Supplied text.
%%
Some of the science Damore uses to prop up his argument, as Angela Saini points out in The Guardian, is valid; but only insofar as there is a school of neuroscientific thought venturing theories of anatomical differences in men and womens brains. Equally, there is a school of thought dismissing this idea. There are published scientific papers out there to support every possible opinion, Saini states. Science is a slow process, not a growing string of truths.

One truth though is that biological determinism has a history of being trotted out to justify sexism and it is problematic for a number of reasons. Damores manifesto portrays women as a product of inherited traits; understanding womanhood as an expressly anatomical concept without social and cultural influence. He needs to heed French intellectual and feminist Simone de Beauvoirs famous line, one is not born, but rather becomes, a woman.

Feminist identity politics are, broadly speaking, concerned with the ways female identity and prescriptive modes of femininity are shaped and constructed. Damores assertions presume gender identity happens in a cultural vacuum.

We ask why we dont see women in top leadership positions, but we never ask why we see so many men in these jobs, Damore states. These positions often require long, stressful hours that may not be worth it if you want a balanced and fulfilling life.
%%
Work to complete.
• 1. Please edit the passage on Damore's manifesto by giving the part that begins at the words "Feminist identity politics" and stops after "and fulfilling life." again, with "vacuum" replaced by "void".
• 2. According to the passage on Damore's manifesto, who pointed out that some of Damore's science is valid, and in what publication?
• 3. Translate this sentence from the passage on Damore's manifesto into Spanish: "Science is a slow process, not a growing string of truths."

Excerpted data.
%%
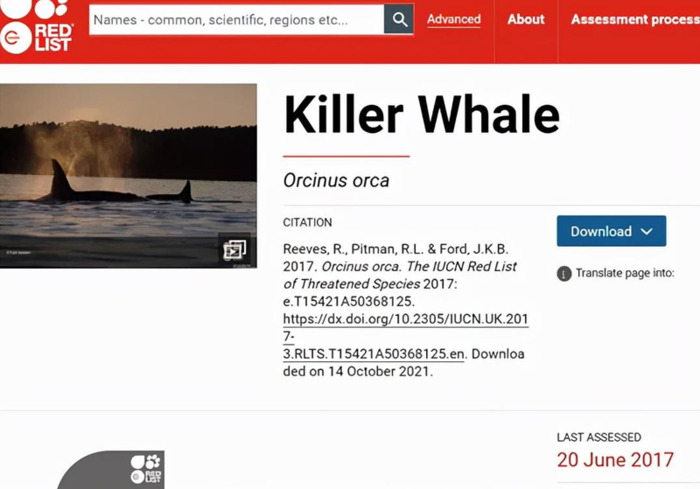Click the LAST ASSESSED label

599,437
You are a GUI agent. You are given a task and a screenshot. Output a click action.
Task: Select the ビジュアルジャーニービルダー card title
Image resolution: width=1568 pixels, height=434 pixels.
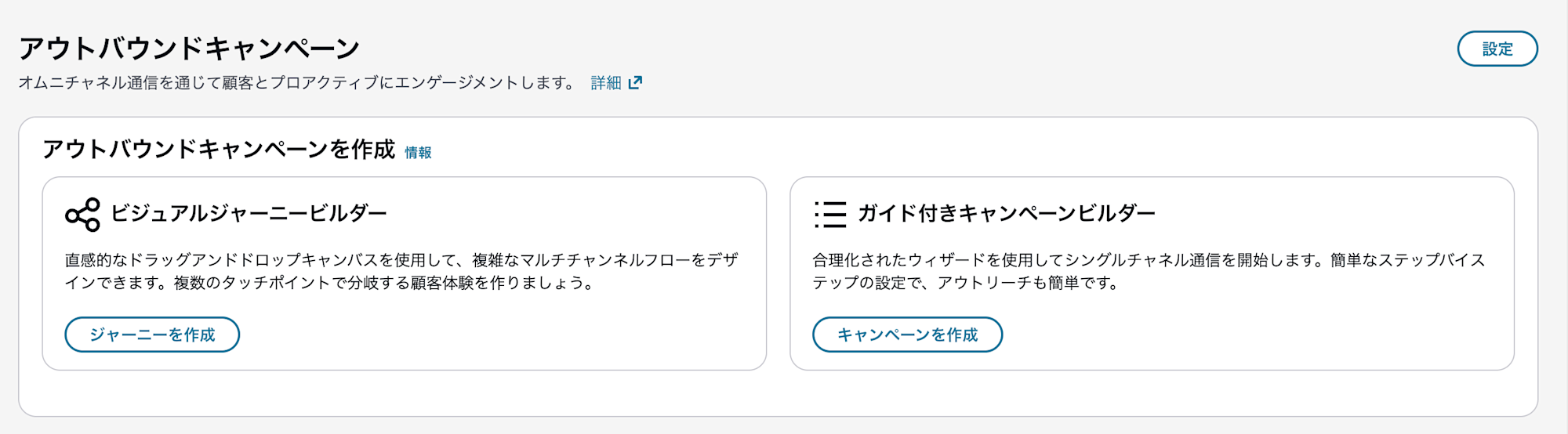pos(249,213)
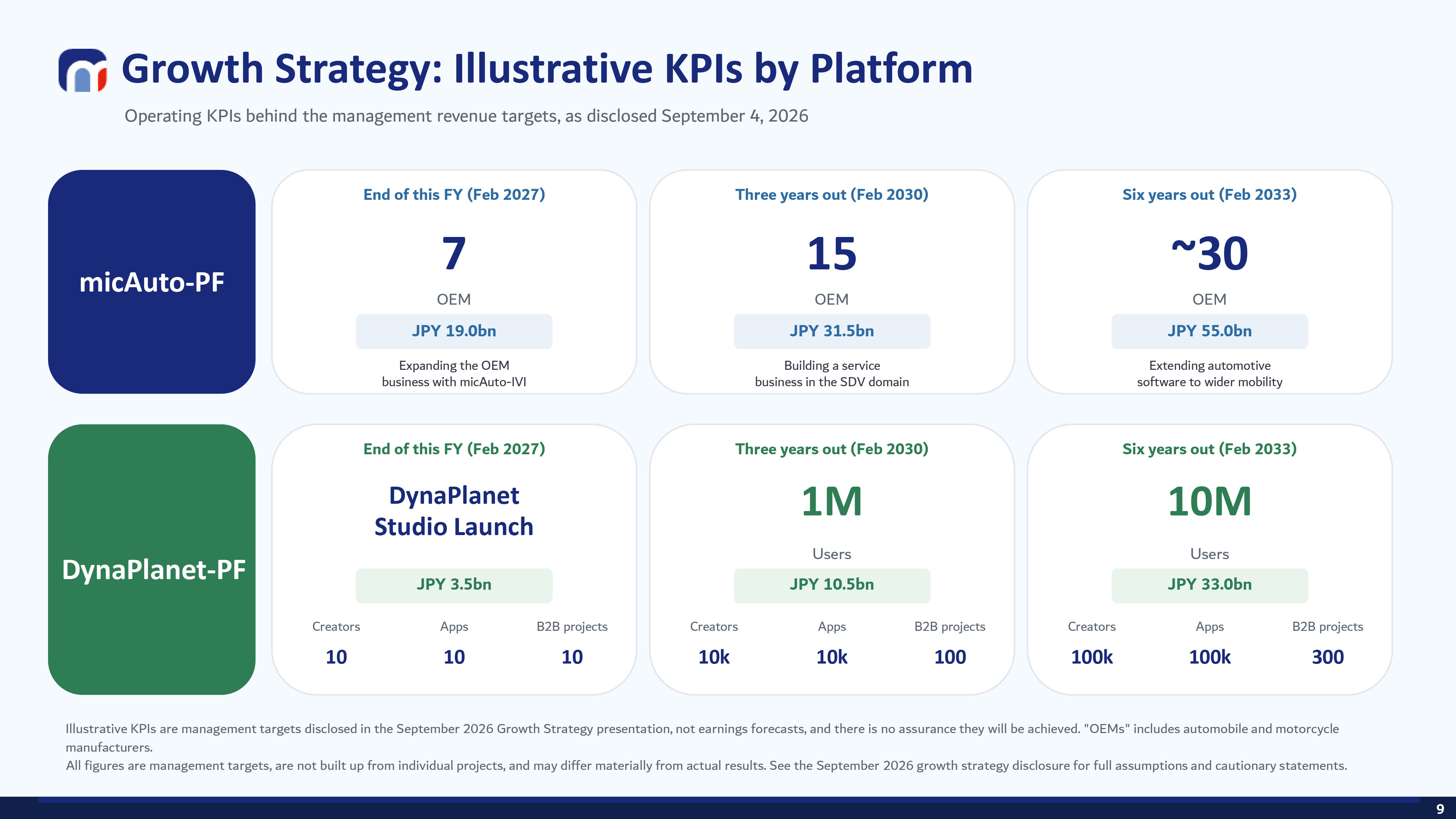Screen dimensions: 1456x819
Task: Click the slide title Growth Strategy heading
Action: tap(547, 69)
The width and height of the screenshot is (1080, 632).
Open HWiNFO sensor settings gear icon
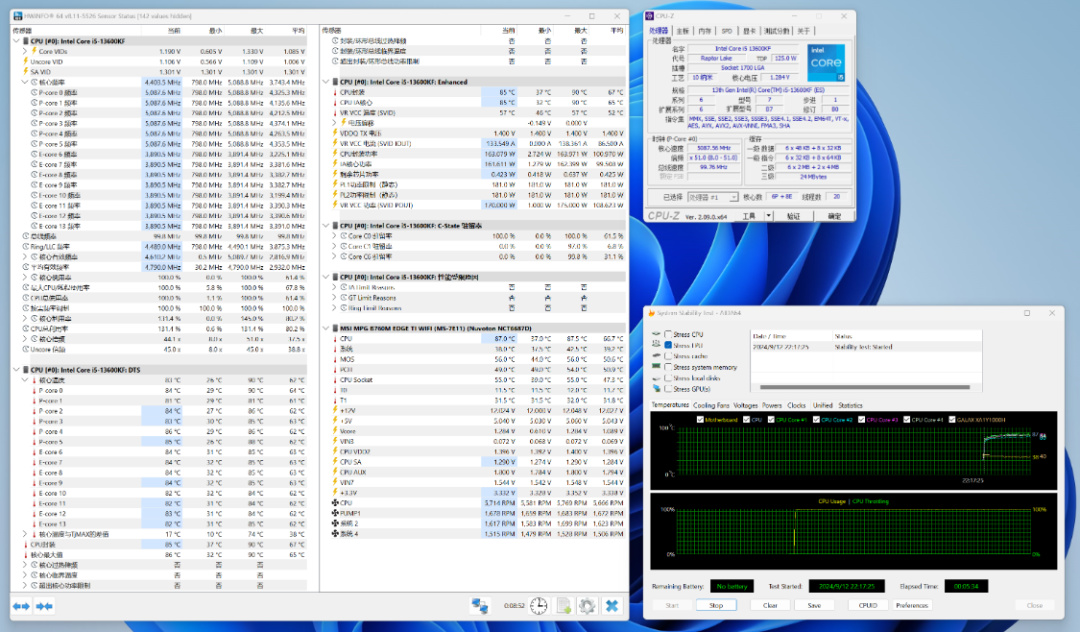587,606
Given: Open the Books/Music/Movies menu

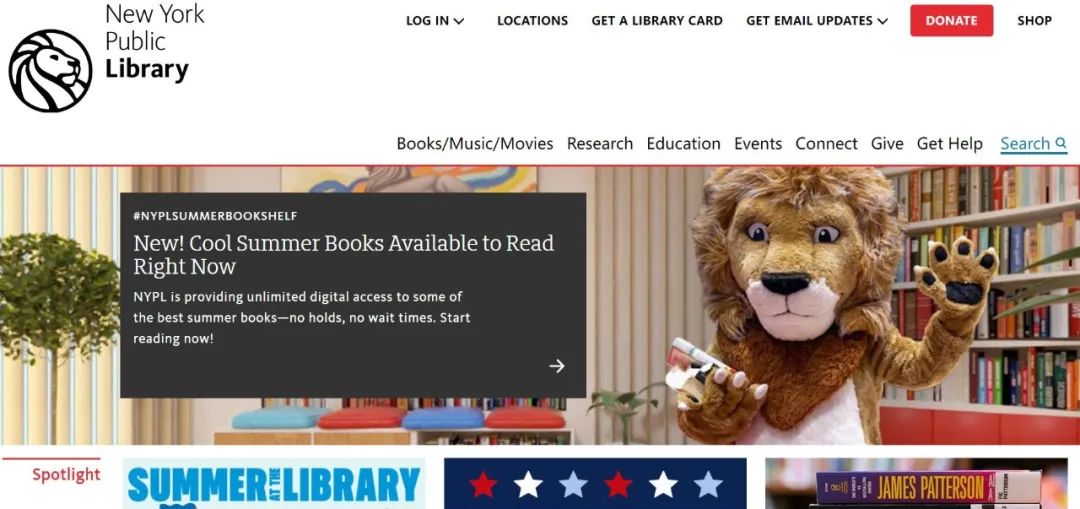Looking at the screenshot, I should [475, 143].
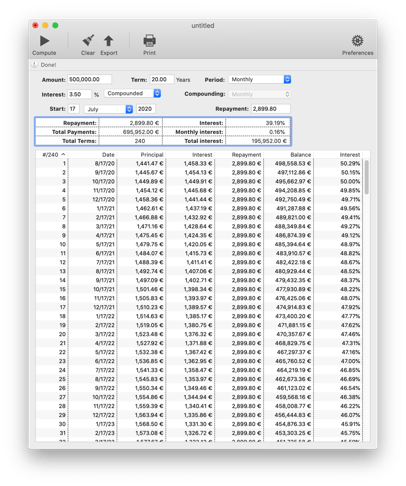
Task: Click the Term field showing 20.00
Action: [162, 79]
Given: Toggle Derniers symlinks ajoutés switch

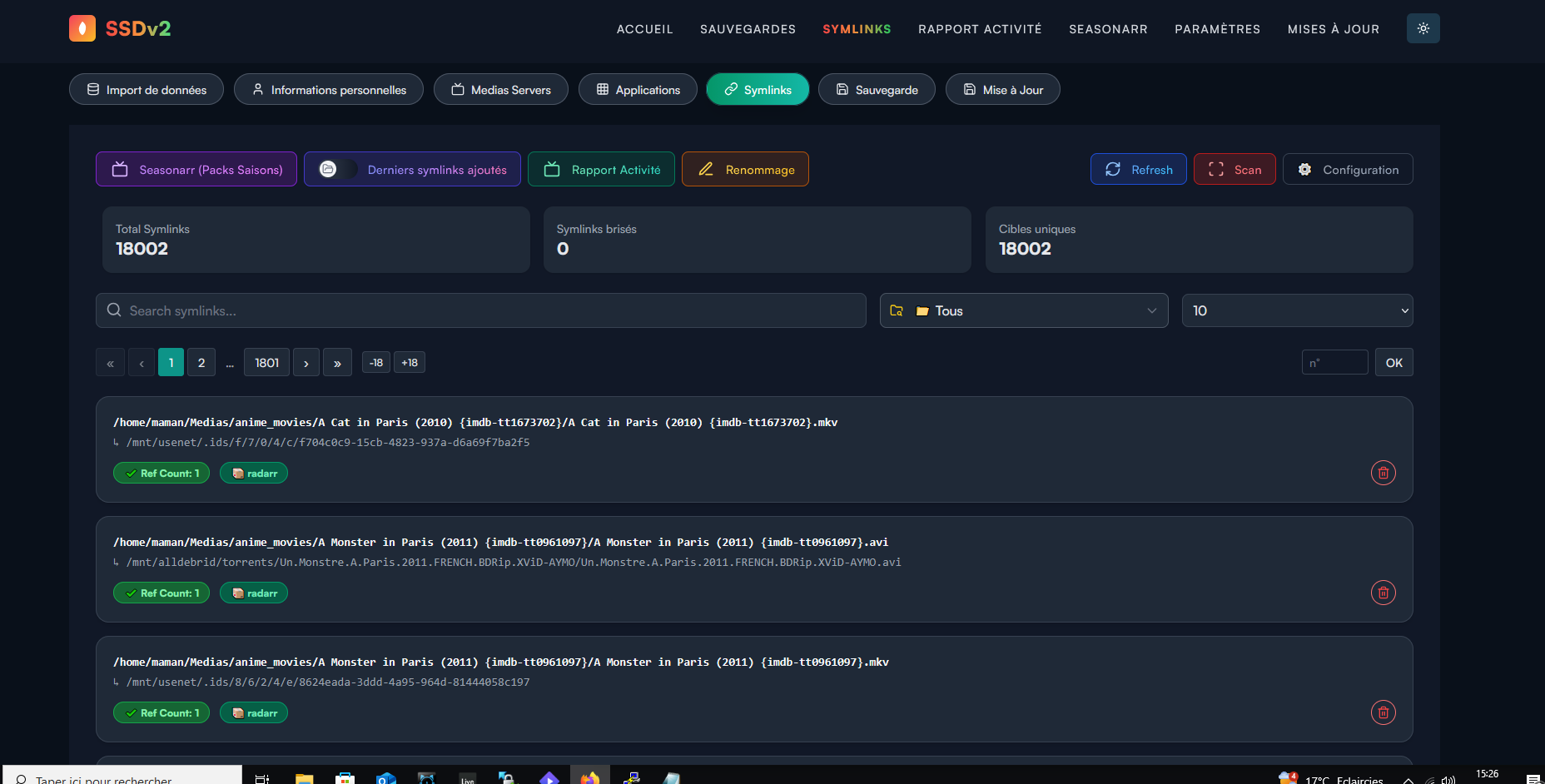Looking at the screenshot, I should 330,170.
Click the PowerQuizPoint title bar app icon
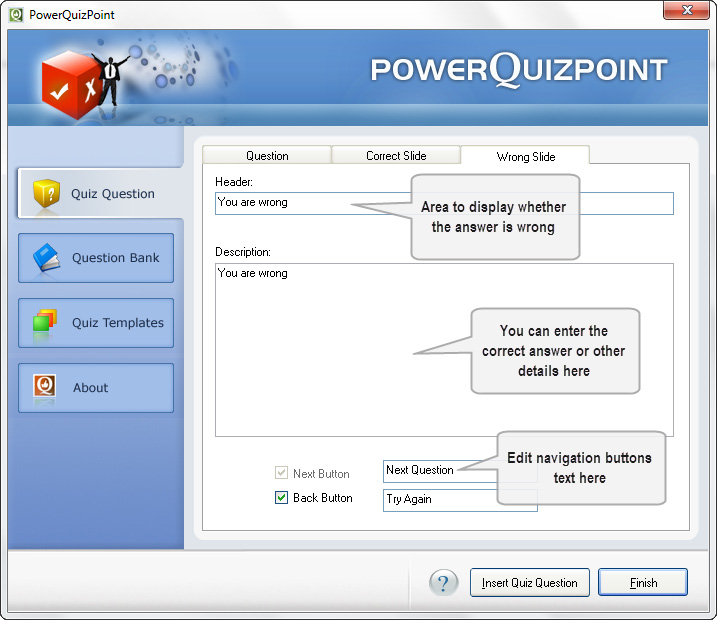Image resolution: width=717 pixels, height=620 pixels. (16, 15)
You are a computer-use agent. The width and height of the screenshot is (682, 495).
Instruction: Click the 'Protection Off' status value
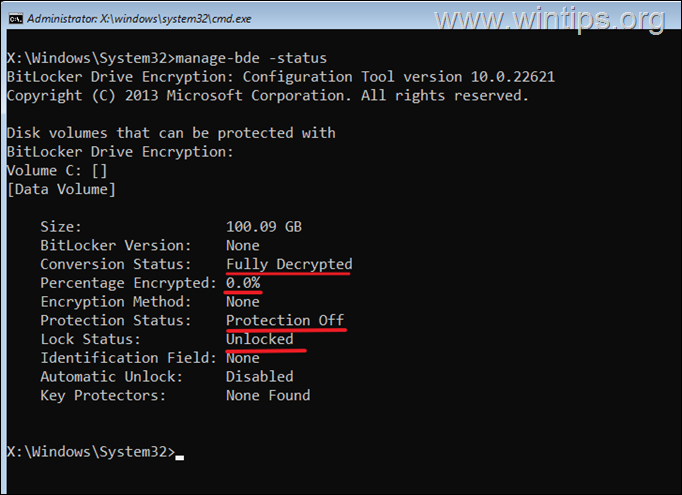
%%
Solutions.
• 1.
Feminist identity politics are, broadly speaking, concerned with the ways female identity and prescriptive modes of femininity are shaped and constructed. Damores assertions presume gender identity happens in a cultural void.

We ask why we dont see women in top leadership positions, but we never ask why we see so many men in these jobs, Damore states. These positions often require long, stressful hours that may not be worth it if you want a balanced and fulfilling life.

• 2. Angela Saini, in The Guardian.

• 3. La ciencia es un proceso lento, no una cadena creciente de verdades.